Abstract

Voltage controlled dielectric membranes exhibit two fundamental types of instability, strongly affecting their performances: the occurrence of wrinkling, which is due to membranal compressive stresses, and the onset of pull-in, a catastrophic thinning localisation that preludes electrical breakdown. In this manuscript we provide a unifying energetic description of both instabilities for large, out-of-plane and inhomogeneous deformations. By using the ideas of relaxation and regularisation of the energy, originally proposed by Pipkin (1986) and Hilgers and Pipkin (1992) for purely elastic membranes, we show that the onset and development of wrinkling can be effectively described by the relaxed electroelastic energy.

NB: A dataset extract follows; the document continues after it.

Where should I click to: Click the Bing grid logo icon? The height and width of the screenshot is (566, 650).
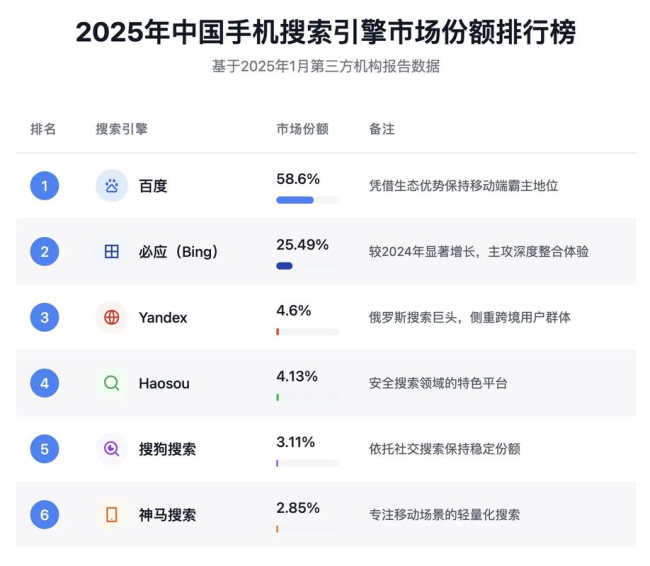coord(112,252)
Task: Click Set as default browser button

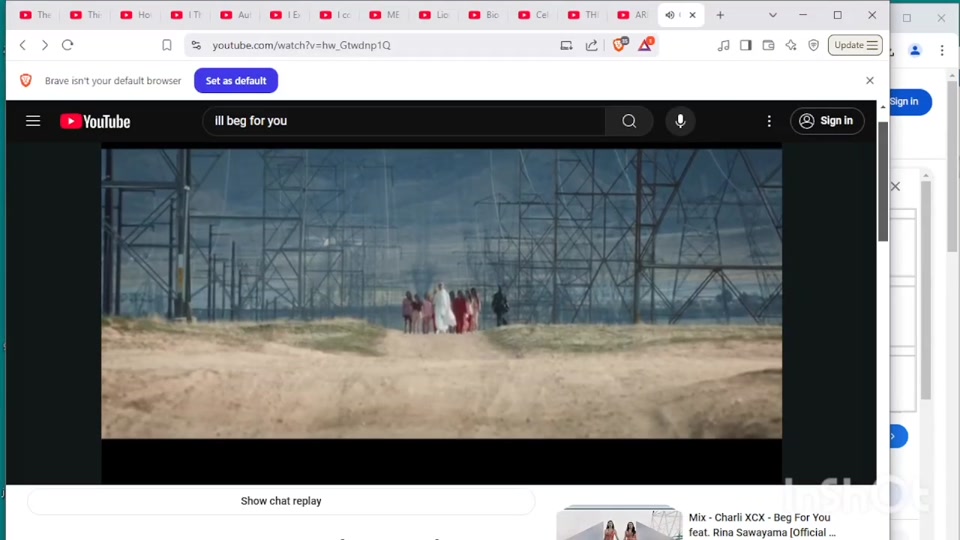Action: (236, 81)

For axially symmetric membranes and neo-Hookean materials, we show that pull-in corresponds to failure of the strong ellipticity condition of the regularised electroelastic energy, thus extending to out-of-plane deformations the validity of a previous estimate for planar systems (Zurlo et al., 2017). In agreement with ubiquitous experimental evidence, we also show that wrinkled states are always stable below the pull-in voltage. Our theoretical findings are assessed by the comparison with experiments on out-of-plane, voltage-actuated annular membranes, showing good agreement both in terms of description of wrinkled states, and for the prediction of the pull-in instability.